The plaintiff Canyon Public Service District is a public corporation, purporting to have been created under the provisions of Chapter 16, Article 13A of the Code of West Virginia, 1931, as amended. The plaintiff filed a petition on August 7, 1971, in the Circuit Court of Monongalia County to condemn certain lands of the defendant Tasa Coal Company for the purpose of constructing a sewer line and sanitary stabilization pond. By an order entered on the same date, the circuit court granted the public service district immediate possession and right of entry, the public service district having deposited $4,600.00 with the circuit court as fair compensation. On September 13, 1971, the date set for the appointment of commissioners, the appellant filed a demurrer to the condemnation petition and on September 27, 1971, filed a special plea in abatement. Attached to the plea in abatement were certified copies of the records of the County Court of Monongalia County relating to the procedures creating the plaintiff public service district. By the demurrer and plea in abatement the defendant contended that the plaintiff was not a legally constituted public service district because (1) less than 100 voters resided and owned property in the district at the time of its creation on June 28, 1960; (2) the petitioner was created solely for the purpose of supplying water; and (3) there was no order fixing a date for hearing as required by statute nor was the hearing set not more than 40 nor less than 20 days from the date of the order required by the statute.
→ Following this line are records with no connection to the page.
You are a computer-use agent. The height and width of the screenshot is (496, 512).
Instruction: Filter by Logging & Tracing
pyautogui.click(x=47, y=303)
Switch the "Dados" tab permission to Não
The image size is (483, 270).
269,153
There was no hearing conducted in connection with the demurrer and plea in abatement, and the record before this Court consists only of the petition to condemn and allied orders together with the defendant’s demurrer and plea in abatement with the accompanying certified copies of the county court records. The copies of the county court records, which appear to be incomplete, indicate that some time prior to June 28, 1960, an attorney for the *608 unincorporated village of Canyon, Union District, Monongalia County, appeared before the county court, representing that fewer than 100 persons owned real estate in the proposed public service district, there being only 59 families in the village of Canyon, and that for this reason the individuals could not petition for the creation of a public service district. The attorney requested that the county court, on its own motion, order the creátion of the public service district under the provisions of the existing law.

The county court was apprised that Tasa Coal Company had for approximately 30 years operated a public water system for the residents of Canyon who were the employees of Tasa Coal Company, but that Tasa had ceased mining operations and informed the citizens it no longer wished to operate the water system for them and would cease to do so no later than July 5, 1960.
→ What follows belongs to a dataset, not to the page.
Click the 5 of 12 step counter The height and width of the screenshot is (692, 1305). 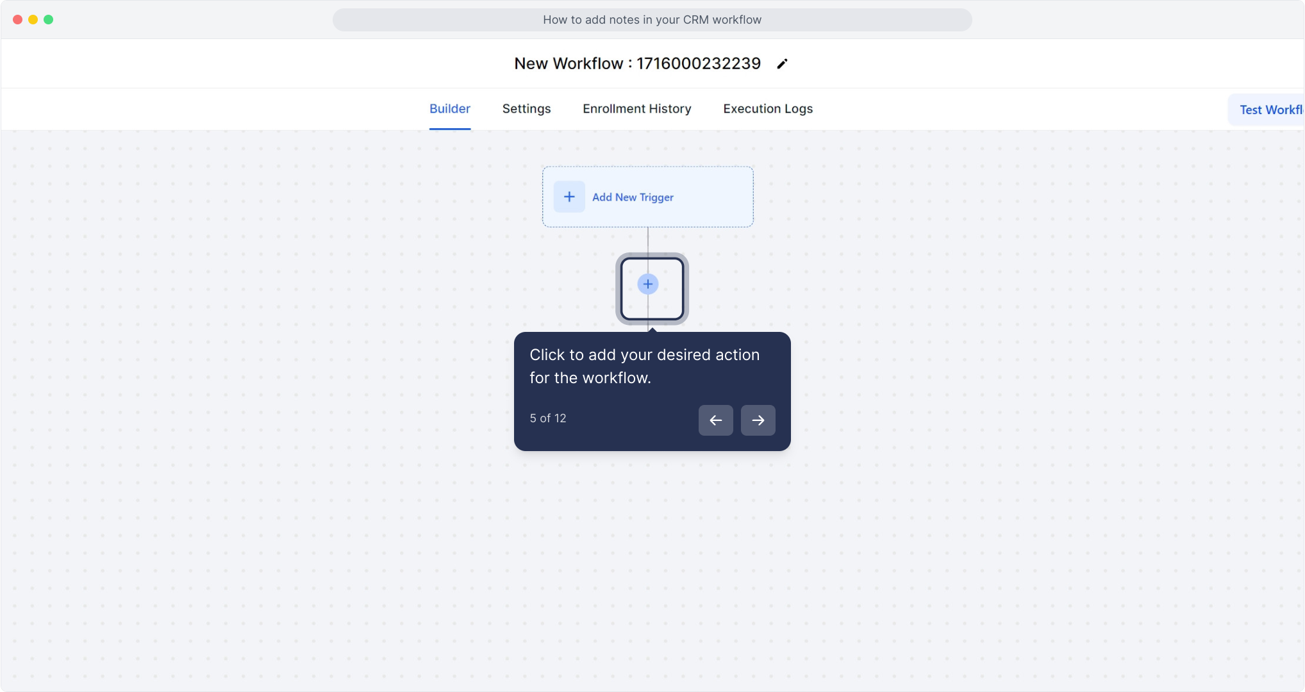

Some time prior to June 28, 1960, (the date is not disclosed in the record) the County Court of Monongalia County ordered a hearing before the court to be held on the 28th day of June, 1960, at 10:00 a.m. The order of the county court required publication of notice of such hearing as required by statute but was silent concerning the posting of notice in the appropriate places as required by the statute.

In its order of June 28, 1960, the County Court of Monongalia County created the Canyon Public Service District under the heading on its records “Canyon Water Service”, finding that: (1) “The desirability and feasibility, based upon all of the said facts and upon said hearing conducted before this County Court of Monongalia County, West Virginia, on this 28th day of June, 1960, * * * is proper”; and (2) “That the construction or acquisition by purchase, or otherwise, and maintenance, operation, improvement and extention of Public Service properties by such Public Service District will be conducive to the preservation of public health, comfort *609 and convenience of the area embraced within the said Canyon Public Service District”; and (3) “There being no protest thereto; This Court doth, by order, create such Public Service District, to be known as ‘Canyon Public Service District’ * * * .”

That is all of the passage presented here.